Legislation was passed last spring that allows police in North Dakota to utilize drones not only for surveillance but also as non-lethal weapons. The bill, which was originally introduced by Representative Rick Becker, did not permit the use of any kind of weaponry to be used, but lobbyists advocated for the bill to be amended to allow non-lethal weapons in order to win the support of law enforcement. There are restrictions incorporated into the law that limit the scenarios in which drones can be used by police, though. For example, a drone may only be used for surveillance if the data will be used in investigating a felony, and law enforcement must obtain a warrant to use the drone which includes very specific details on how, when and where it will be used. There are also limits on how personal information that the drone uncovers may be dealt with. Even with some restrictions within the legislature limiting the use of drones, some say that the drones are providing law enforcement with too much power.
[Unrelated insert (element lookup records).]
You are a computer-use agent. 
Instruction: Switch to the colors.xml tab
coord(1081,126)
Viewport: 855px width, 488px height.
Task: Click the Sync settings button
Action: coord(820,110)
Jay Stanley from the American Civil Liberties Union states that even non-lethal weapons can still have lethal results. Tasers, though non-lethal, still lead to approximately fifty deaths a year. Additionally, using drones may lead to detachment between the person operating the drone and the suspect on the other side, which could lead to regrettable choices. Jim McGregor disagrees, explaining that police officers out in the field may have a harder time making the right call than someone operating a drone in an offsite location with less to distract them. He likens drones to other methods, including SWAT teams and snipers, to show that drones are not so different from well-known choices for dealing with dangerous situations.
Whether non-lethal drones are a positive or negative development in law enforcement technology, Representative Becker intends to propose a new law that will make non-lethal as well as lethal weaponry on drones illegal.